**Document passage:**
= Beginning of Section =
Kush R. Varshney
Massachusetts Institute of Technology
77 Massachusetts Avenue
Cambridge, MA 02139
I believe that somebody's success or failure is a pure consequence of the background that s/he comes from. — Borjan Gagoski
Here are a few words about my background, my origins, my roots. Take it as fact or take it as fiction; it is really some of both. I neither make any claims about accuracy nor do I cite any sources. It is far from comprehensive and contains numerous unfounded statements.
The Varshneys have traditionally been an endogamous community involved with business and trade. This twice-born group has its origins in Braj (or Vraja), a region of the Indian subcontinent centered on the doab between the Yamunā and Gaṅgā rivers. Located primarily in the present-day state of Uttar Pradesh, Braj includes cities such as Mathura, Vrindavan, Agra, Aligarh, Hathras, and Etah.
Varshney, spelled Vārṣṇeya using the international alphabet of Sanskrit transliteration, indicates descent from Vṛṣṇi by etymology. In the vernacular of Braj, Varshney may be encountered as Barahseni, and in alternate transliterations as Varshnei or Varshneya. Many Varshneys have adopted the generic surname Gupta or a middle name such as Kumar, Prasad, or Chandra as their last name. Dwadash-Shreni, a back-formation from Barah-seni may also be seen.
The mythical etiology of the Varshneys can be traced to the beginning of creation in this cosmic cycle. Within the lunar dynasty, Yadu, the oldest son of Yayāti, was cursed by his father that his descendants would never enjoy kingship. One of these descendants was Vṛṣṇi whose subsequent descendants were leaders within a republic composed of several related lineages, whose capital city was Mathurā.
Near the end of the age of Dvāpara, political turmoil gripped the republic. With the backing of Jarāsandha, the powerful king of Magadha, the despotic Kaṃsa of the Bhoja lineage imprisoned his father Ugrasena and seized control. He also imprisoned his paternal first cousin Devakī and her husband Vasudeva, who was a prominent member of the Vṛṣṇi lineage. The first six sons of Vasudeva and Devakī were killed upon birth. The seventh and eighth sons, Balarāma and Kṛṣṇa, were shepherded away to the safety of Vṛndāvana across the river Yamunā.
= End of Section =
**Questions to answer:**
- 1) According to the passage on Varshney origins, in which region does the group have its origins?
- 2) Write a continuation of the passage on Varshney origins, starting right after its last sentence.
The material that comes next has no connection to the passage on Varshney origins.

**Information provided:**
= Beginning of Section =
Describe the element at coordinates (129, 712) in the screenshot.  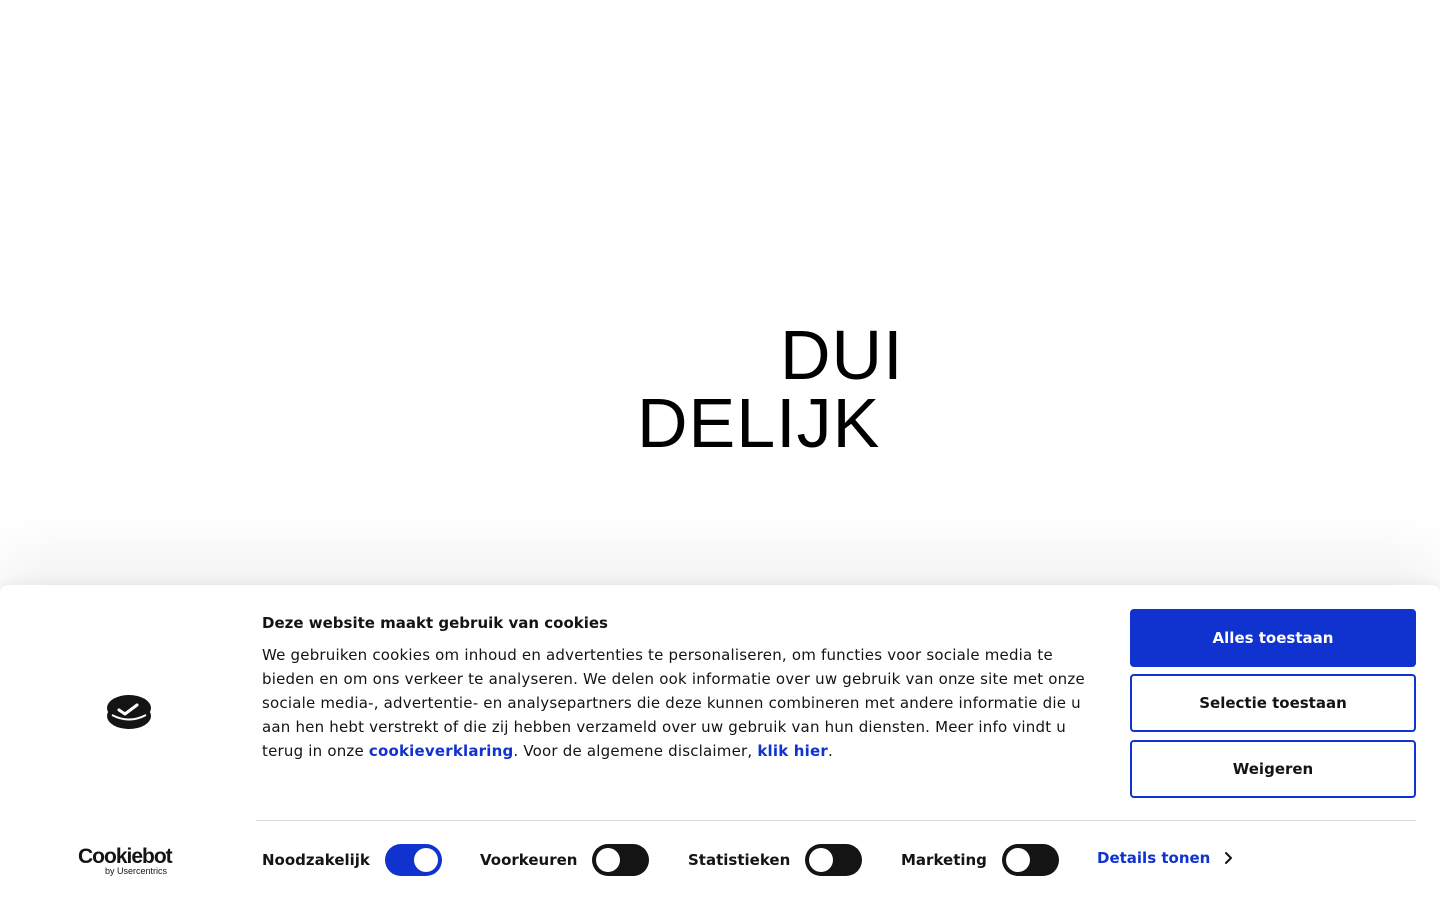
= End of Section =
**Answers to the exercises:**
- 1) Braj (or Vraja), a region centered on the doab between the Yamunā and Gaṅgā rivers.

- 2)
Some years later, when the brothers had grown up, they were retrieved by Akrūra, the ranking member of the Vārṣṇeyas (eight generations above Vasudeva), and killed Kaṃsa, freed their parents, and restored Ugrasena to power. After repeated attacks from Jarāsandha, a migration from Mathurā to a new, island city Dvārakā was undertaken. Kṛṣṇa, with the help of the Pāṇḍava brothers including Arjuna, his first cousins through Vasudeva’s sister Pṛthā, later defeated Jarāsandha.
Kṛṣṇa had a son Pradyumna with his wife Rukmiṇī; Pradyumna had a son Aniruddha with his wife Rukmavatī; Aniruddha had a son Vajra with his wife Rocanā.
A conflict between the Pāṇḍavas and their paternal first cousins, the sons of Dhṛtarāṣṭra and Gāndhārī, erupted into a war without parallel. Some members of the Andhaka-Bhoja-Vṛṣṇi republic sided with one warring party and others with the other. After the war ended with almost no survivors, Gāndhārī cursed Kṛṣṇa for failing to avert the death and destruction; the curse stipulated that Kṛṣṇa die alone after a fratricidal end to his entire clan.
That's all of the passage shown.